*Problems and tasks*.
A. From the text on risks and counterarguments, list every risk named at the start of a bulleted entry.
B. Write the next part of the text on risks and counterarguments, picking up after its last bulleted entry.

*Excerpted text*.
Segment Open
Risks and counterarguments
No trade is risk-free. Here are the material downsides and the counterarguments I expect readers to raise.
- GLP-1 concentration risk. A large portion of the past surge was driven by GLP-1s. If payers, pricing pressure, or new competition erodes pricing or demand, revenue could disappoint. Counterargument: HIMS has diversified revenue streams (dermatology, sexual health, mental health) and management emphasizes non-GLP-1 contributions—so a partial GLP-1 weakness wouldn’t necessarily collapse the business.
- Valuation compression risk. The stock trades at a P/E in the mid-40s and price-to-sales around 2.3x. If investors demand higher profit visibility or growth slows, multiple contraction could erase upside. Counterargument: the market historically assigns higher multiples to platform businesses that show sustained prescription economics; re-acceleration toward the $2.8B target would justify multiple expansion.
- Execution & regulatory/legal risk. Although the Novo lawsuit was dropped, legal or regulatory headwinds around prescription promotion, telemedicine rules, or further disputes could reappear and dent confidence.
- Macro volatility and liquidity. HIMS is volatile (wide 52-week range) and sensitive to market risk-off moves. Heavy volume days and short activity can swing price violently in either direction.
Segment Closed
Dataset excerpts
Segment Open
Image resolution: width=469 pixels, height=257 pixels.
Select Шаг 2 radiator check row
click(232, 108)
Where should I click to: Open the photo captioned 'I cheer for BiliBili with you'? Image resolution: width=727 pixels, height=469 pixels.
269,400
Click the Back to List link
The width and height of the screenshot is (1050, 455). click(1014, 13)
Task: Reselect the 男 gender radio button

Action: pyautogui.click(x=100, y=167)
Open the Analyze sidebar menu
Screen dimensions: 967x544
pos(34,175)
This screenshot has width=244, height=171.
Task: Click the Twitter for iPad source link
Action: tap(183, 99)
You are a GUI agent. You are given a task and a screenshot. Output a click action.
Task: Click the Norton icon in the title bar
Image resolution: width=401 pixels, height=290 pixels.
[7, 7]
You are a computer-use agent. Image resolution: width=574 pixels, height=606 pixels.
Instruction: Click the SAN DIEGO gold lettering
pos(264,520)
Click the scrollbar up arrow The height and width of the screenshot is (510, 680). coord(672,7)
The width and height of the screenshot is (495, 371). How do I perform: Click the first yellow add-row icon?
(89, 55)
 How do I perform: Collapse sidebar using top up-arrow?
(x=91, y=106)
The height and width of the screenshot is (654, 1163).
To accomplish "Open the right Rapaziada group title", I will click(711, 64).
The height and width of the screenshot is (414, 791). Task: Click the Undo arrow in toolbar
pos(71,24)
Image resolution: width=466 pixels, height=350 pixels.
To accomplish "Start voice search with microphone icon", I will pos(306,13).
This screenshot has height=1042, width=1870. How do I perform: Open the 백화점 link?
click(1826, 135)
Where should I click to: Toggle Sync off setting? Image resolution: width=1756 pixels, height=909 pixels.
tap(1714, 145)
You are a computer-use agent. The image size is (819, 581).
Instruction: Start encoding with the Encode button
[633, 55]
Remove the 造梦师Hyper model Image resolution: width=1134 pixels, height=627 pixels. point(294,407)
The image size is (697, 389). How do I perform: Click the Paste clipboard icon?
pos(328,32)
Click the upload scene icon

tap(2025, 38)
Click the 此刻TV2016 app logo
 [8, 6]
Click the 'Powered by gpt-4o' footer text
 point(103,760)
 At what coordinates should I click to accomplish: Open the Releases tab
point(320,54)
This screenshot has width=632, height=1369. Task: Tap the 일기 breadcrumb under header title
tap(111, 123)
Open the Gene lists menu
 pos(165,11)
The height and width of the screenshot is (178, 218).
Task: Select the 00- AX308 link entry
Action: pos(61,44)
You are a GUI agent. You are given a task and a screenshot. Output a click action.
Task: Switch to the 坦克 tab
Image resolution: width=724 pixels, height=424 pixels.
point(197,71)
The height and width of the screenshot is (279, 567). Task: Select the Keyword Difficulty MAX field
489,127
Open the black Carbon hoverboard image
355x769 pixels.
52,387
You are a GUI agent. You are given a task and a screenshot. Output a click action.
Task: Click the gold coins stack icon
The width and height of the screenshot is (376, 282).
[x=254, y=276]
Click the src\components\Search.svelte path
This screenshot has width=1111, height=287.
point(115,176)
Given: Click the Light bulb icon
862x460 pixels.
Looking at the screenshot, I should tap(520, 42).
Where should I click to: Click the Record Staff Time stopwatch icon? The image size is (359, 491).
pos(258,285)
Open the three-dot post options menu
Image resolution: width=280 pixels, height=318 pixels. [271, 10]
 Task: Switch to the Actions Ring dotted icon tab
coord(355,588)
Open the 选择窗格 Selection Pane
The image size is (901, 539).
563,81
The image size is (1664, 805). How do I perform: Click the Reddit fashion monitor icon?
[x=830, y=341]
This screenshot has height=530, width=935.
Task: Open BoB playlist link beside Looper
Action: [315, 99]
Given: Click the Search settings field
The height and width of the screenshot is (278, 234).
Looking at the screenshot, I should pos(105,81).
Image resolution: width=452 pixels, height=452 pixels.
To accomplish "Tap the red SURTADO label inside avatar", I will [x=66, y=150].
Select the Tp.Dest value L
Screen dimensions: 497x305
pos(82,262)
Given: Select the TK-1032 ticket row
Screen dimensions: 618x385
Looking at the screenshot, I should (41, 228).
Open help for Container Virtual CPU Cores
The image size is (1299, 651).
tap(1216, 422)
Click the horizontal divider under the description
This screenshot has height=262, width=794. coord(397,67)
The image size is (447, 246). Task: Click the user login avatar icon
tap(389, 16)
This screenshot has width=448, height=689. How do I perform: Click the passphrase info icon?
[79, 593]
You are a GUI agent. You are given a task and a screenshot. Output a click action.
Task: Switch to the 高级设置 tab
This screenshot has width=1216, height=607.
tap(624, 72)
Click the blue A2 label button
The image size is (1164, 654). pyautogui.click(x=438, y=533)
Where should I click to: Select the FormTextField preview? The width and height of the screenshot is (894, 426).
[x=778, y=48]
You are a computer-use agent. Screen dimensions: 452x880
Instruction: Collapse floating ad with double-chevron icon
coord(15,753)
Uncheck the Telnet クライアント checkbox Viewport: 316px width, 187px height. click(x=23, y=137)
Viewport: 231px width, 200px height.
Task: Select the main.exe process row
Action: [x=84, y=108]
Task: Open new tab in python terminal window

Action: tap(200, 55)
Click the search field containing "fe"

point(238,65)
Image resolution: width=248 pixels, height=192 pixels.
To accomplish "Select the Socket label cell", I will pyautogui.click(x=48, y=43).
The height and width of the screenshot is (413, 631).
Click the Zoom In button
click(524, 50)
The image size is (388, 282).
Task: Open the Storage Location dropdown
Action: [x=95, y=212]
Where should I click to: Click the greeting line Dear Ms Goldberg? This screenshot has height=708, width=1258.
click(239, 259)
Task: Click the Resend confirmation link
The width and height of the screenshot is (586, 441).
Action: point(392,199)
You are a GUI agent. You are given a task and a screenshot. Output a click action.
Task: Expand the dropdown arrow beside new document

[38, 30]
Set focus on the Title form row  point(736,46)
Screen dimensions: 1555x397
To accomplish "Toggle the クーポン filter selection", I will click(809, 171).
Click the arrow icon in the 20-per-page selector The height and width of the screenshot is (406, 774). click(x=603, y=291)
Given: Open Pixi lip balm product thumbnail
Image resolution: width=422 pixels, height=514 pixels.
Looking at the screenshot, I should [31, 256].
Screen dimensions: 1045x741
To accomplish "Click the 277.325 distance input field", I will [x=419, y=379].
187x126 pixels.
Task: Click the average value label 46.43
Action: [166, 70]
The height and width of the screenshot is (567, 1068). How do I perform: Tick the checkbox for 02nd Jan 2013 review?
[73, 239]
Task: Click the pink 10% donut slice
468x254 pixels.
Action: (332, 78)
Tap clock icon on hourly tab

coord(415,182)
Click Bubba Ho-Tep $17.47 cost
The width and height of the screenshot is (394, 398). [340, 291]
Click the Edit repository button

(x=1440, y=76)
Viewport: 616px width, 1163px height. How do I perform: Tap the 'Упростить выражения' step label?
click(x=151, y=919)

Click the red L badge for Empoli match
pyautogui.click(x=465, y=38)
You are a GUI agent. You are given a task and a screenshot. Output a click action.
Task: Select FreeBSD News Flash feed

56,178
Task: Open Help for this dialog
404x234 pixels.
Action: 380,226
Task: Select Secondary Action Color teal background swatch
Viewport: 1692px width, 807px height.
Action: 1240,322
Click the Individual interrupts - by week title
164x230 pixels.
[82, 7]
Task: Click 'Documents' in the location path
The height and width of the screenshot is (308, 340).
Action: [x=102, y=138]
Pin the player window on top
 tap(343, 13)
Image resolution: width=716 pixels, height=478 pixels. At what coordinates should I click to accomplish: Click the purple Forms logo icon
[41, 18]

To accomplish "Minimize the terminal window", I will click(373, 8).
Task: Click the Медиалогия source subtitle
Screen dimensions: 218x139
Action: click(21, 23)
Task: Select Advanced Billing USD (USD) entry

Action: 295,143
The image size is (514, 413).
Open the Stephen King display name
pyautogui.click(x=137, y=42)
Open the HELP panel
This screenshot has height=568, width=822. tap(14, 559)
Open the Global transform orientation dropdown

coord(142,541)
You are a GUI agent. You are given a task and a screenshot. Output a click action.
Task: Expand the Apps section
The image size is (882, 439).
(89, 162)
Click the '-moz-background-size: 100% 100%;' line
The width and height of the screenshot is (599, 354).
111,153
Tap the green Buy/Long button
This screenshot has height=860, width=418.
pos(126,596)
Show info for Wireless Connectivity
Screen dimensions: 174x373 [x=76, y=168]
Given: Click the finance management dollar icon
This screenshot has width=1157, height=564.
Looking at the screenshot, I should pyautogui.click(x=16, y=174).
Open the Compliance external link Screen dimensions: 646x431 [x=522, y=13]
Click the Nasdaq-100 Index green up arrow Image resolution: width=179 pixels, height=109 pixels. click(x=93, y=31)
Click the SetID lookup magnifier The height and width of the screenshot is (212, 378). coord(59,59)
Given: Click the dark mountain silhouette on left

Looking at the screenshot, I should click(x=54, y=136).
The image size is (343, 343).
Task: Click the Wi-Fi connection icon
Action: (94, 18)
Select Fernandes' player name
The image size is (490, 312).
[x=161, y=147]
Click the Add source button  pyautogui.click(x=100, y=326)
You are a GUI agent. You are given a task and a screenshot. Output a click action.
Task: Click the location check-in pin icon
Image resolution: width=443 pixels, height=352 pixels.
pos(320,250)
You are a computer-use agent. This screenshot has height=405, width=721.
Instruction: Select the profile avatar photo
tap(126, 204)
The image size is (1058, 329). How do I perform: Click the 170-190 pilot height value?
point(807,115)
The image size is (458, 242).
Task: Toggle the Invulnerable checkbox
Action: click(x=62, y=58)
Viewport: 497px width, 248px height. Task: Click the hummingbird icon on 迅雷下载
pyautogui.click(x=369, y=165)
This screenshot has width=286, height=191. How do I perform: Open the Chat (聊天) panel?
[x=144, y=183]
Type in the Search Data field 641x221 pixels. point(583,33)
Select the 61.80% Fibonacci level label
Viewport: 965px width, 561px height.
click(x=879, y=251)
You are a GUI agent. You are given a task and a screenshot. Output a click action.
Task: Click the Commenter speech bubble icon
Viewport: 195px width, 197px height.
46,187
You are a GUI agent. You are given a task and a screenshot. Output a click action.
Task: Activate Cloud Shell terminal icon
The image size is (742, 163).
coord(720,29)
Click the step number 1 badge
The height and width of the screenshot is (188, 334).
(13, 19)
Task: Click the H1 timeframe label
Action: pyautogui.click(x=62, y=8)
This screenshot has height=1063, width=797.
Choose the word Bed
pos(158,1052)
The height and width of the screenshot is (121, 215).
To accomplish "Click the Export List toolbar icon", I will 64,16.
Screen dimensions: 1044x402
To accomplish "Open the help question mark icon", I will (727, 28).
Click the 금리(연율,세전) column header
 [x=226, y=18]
Segment Closed
*Answers below*.
A.
GLP-1 concentration risk
Valuation compression risk
Execution & regulatory/legal risk
Macro volatility and liquidity

B.
- Cash flow & leverage. Free cash flow is positive but modest (~$57.4M), and debt-to-equity sits around 1.8. If growth requires additional capex or marketing spend, expect margin pressure.
Counterargument summary: Critics will argue the rooms of upside are already priced in after the rally and that GLP-1 demand/price risk remains. That is fair. This trade treats the Novo resolution as a de-risking event that materially increases the probability of hitting a re-rating; if the next quarterly cadence shows renewed top-line momentum, the reward/risk looks attractive. If it doesn’t, the stop limits losses.
Catalyst timeline and what I’ll be watching
In the coming weeks (the 45-trading-day horizon of this trade) I’ll watch three things closely: (1) early evidence of GLP-1 prescription fulfillment on HIMS’ platform, (2) any updated guidance or commentary from management about cadence toward $2.8B, and (3) short interest/short-volume trends. A sustained pick-up in orders or an operational update that quantifies GLP-1 contribution would likely push price toward the target. Conversely, a guidance cut or fresh legal/regulatory noise would invalidate the thesis.
Conclusion - stance and what changes my mind
I am constructive on HIMS as a mid-term tactical long. The Novo Nordisk partnership materially changes the probability distribution: it removes a large legal overhang while restoring access to high-value products that can scale on HIMS’ platform. Entry at $26.50 with a $21 stop and a $40 target over ~45 trading days gives a disciplined, event-driven path to profit while protecting capital if the re-rating fails to materialize.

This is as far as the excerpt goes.